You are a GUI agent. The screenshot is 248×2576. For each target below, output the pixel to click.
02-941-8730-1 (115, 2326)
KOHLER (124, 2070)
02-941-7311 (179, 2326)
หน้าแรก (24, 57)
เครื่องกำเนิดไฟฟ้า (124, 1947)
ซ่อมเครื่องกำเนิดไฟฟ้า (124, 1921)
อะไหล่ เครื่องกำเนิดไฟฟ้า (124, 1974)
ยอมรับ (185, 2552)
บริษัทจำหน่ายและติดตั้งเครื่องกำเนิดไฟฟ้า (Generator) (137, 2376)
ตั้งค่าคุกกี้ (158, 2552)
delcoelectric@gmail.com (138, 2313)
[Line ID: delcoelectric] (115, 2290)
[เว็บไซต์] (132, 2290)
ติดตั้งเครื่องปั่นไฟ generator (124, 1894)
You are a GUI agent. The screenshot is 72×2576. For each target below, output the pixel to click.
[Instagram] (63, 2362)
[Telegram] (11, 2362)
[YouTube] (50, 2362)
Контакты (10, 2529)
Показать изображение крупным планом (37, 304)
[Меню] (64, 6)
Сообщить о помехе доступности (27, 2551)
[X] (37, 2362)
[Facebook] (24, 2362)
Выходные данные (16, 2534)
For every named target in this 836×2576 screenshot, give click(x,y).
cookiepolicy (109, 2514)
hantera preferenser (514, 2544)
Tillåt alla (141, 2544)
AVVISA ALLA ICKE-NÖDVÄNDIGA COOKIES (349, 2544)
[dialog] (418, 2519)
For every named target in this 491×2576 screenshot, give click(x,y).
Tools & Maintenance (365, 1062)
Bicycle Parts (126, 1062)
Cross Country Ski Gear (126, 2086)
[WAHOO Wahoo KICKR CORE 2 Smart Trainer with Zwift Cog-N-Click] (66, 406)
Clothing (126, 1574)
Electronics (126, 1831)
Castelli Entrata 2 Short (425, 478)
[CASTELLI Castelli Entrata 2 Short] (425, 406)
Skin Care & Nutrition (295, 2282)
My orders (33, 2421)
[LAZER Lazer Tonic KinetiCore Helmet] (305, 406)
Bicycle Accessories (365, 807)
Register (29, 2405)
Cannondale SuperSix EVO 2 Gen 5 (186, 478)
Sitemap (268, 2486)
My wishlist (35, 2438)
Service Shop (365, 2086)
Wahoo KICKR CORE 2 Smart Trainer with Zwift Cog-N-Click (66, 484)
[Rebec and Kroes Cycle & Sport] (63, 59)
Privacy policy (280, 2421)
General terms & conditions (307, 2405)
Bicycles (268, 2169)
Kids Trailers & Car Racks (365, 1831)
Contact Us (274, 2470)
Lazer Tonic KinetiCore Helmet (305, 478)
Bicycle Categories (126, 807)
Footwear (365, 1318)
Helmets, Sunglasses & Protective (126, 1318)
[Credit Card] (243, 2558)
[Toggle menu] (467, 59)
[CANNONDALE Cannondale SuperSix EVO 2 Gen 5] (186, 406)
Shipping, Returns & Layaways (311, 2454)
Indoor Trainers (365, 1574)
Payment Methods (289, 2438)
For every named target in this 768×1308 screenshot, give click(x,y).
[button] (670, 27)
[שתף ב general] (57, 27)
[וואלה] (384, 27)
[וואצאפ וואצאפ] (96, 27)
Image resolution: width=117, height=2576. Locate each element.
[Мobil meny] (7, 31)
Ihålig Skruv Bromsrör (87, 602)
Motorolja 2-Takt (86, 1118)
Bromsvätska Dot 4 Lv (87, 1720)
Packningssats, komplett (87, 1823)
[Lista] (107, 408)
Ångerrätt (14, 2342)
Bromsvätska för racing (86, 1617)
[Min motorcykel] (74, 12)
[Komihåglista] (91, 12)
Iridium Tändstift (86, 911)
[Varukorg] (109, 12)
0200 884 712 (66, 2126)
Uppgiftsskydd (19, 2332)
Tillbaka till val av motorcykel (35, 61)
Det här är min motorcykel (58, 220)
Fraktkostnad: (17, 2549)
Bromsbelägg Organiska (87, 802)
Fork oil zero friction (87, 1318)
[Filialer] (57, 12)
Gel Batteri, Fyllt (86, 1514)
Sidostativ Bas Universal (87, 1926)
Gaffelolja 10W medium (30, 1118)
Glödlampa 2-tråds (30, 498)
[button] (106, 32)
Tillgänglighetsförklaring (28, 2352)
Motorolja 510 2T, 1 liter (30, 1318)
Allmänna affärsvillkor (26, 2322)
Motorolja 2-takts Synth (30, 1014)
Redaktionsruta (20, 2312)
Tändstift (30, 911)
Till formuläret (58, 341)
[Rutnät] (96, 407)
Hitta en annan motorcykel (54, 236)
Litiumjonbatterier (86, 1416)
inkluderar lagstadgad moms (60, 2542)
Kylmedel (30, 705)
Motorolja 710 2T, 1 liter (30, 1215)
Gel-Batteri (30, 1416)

## BRIEF
Copy every line of the listing above exactly.

## EXERCISE RESULT
You are a GUI agent. The screenshot is 248×2576. For each target below, output the pixel to click.
02-941-8730-1 (115, 2326)
KOHLER (124, 2070)
02-941-7311 (179, 2326)
หน้าแรก (24, 57)
เครื่องกำเนิดไฟฟ้า (124, 1947)
ซ่อมเครื่องกำเนิดไฟฟ้า (124, 1921)
อะไหล่ เครื่องกำเนิดไฟฟ้า (124, 1974)
ยอมรับ (185, 2552)
บริษัทจำหน่ายและติดตั้งเครื่องกำเนิดไฟฟ้า (Generator) (137, 2376)
ตั้งค่าคุกกี้ (158, 2552)
delcoelectric@gmail.com (138, 2313)
[Line ID: delcoelectric] (115, 2290)
[เว็บไซต์] (132, 2290)
ติดตั้งเครื่องปั่นไฟ generator (124, 1894)
You are a GUI agent. The screenshot is 72×2576. For each target below, output the pixel to click.
[Instagram] (63, 2362)
[Telegram] (11, 2362)
[YouTube] (50, 2362)
Контакты (10, 2529)
Показать изображение крупным планом (37, 304)
[Меню] (64, 6)
Сообщить о помехе доступности (27, 2551)
[X] (37, 2362)
[Facebook] (24, 2362)
Выходные данные (16, 2534)
For every named target in this 836×2576 screenshot, give click(x,y).
cookiepolicy (109, 2514)
hantera preferenser (514, 2544)
Tillåt alla (141, 2544)
AVVISA ALLA ICKE-NÖDVÄNDIGA COOKIES (349, 2544)
[dialog] (418, 2519)
For every named target in this 491×2576 screenshot, give click(x,y).
Tools & Maintenance (365, 1062)
Bicycle Parts (126, 1062)
Cross Country Ski Gear (126, 2086)
[WAHOO Wahoo KICKR CORE 2 Smart Trainer with Zwift Cog-N-Click] (66, 406)
Clothing (126, 1574)
Electronics (126, 1831)
Castelli Entrata 2 Short (425, 478)
[CASTELLI Castelli Entrata 2 Short] (425, 406)
Skin Care & Nutrition (295, 2282)
My orders (33, 2421)
[LAZER Lazer Tonic KinetiCore Helmet] (305, 406)
Bicycle Accessories (365, 807)
Register (29, 2405)
Cannondale SuperSix EVO 2 Gen 5 (186, 478)
Sitemap (268, 2486)
My wishlist (35, 2438)
Service Shop (365, 2086)
Wahoo KICKR CORE 2 Smart Trainer with Zwift Cog-N-Click (66, 484)
[Rebec and Kroes Cycle & Sport] (63, 59)
Privacy policy (280, 2421)
General terms & conditions (307, 2405)
Bicycles (268, 2169)
Kids Trailers & Car Racks (365, 1831)
Contact Us (274, 2470)
Lazer Tonic KinetiCore Helmet (305, 478)
Bicycle Categories (126, 807)
Footwear (365, 1318)
Helmets, Sunglasses & Protective (126, 1318)
[Credit Card] (243, 2558)
[Toggle menu] (467, 59)
[CANNONDALE Cannondale SuperSix EVO 2 Gen 5] (186, 406)
Shipping, Returns & Layaways (311, 2454)
Indoor Trainers (365, 1574)
Payment Methods (289, 2438)
For every named target in this 768×1308 screenshot, give click(x,y).
[button] (670, 27)
[שתף ב general] (57, 27)
[וואלה] (384, 27)
[וואצאפ וואצאפ] (96, 27)
Image resolution: width=117, height=2576. Locate each element.
[Мobil meny] (7, 31)
Ihålig Skruv Bromsrör (87, 602)
Motorolja 2-Takt (86, 1118)
Bromsvätska Dot 4 Lv (87, 1720)
Packningssats, komplett (87, 1823)
[Lista] (107, 408)
Ångerrätt (14, 2342)
Bromsvätska för racing (86, 1617)
[Min motorcykel] (74, 12)
[Komihåglista] (91, 12)
Iridium Tändstift (86, 911)
[Varukorg] (109, 12)
0200 884 712 (66, 2126)
Uppgiftsskydd (19, 2332)
Tillbaka till val av motorcykel (35, 61)
Det här är min motorcykel (58, 220)
Fraktkostnad: (17, 2549)
Bromsbelägg Organiska (87, 802)
Fork oil zero friction (87, 1318)
[Filialer] (57, 12)
Gel Batteri, Fyllt (86, 1514)
Sidostativ Bas Universal (87, 1926)
Gaffelolja 10W medium (30, 1118)
Glödlampa 2-tråds (30, 498)
[button] (106, 32)
Tillgänglighetsförklaring (28, 2352)
Motorolja 510 2T, 1 liter (30, 1318)
Allmänna affärsvillkor (26, 2322)
Motorolja 2-takts Synth (30, 1014)
Redaktionsruta (20, 2312)
Tändstift (30, 911)
Till formuläret (58, 341)
[Rutnät] (96, 407)
Hitta en annan motorcykel (54, 236)
Litiumjonbatterier (86, 1416)
inkluderar lagstadgad moms (60, 2542)
Kylmedel (30, 705)
Motorolja 710 2T, 1 liter (30, 1215)
Gel-Batteri (30, 1416)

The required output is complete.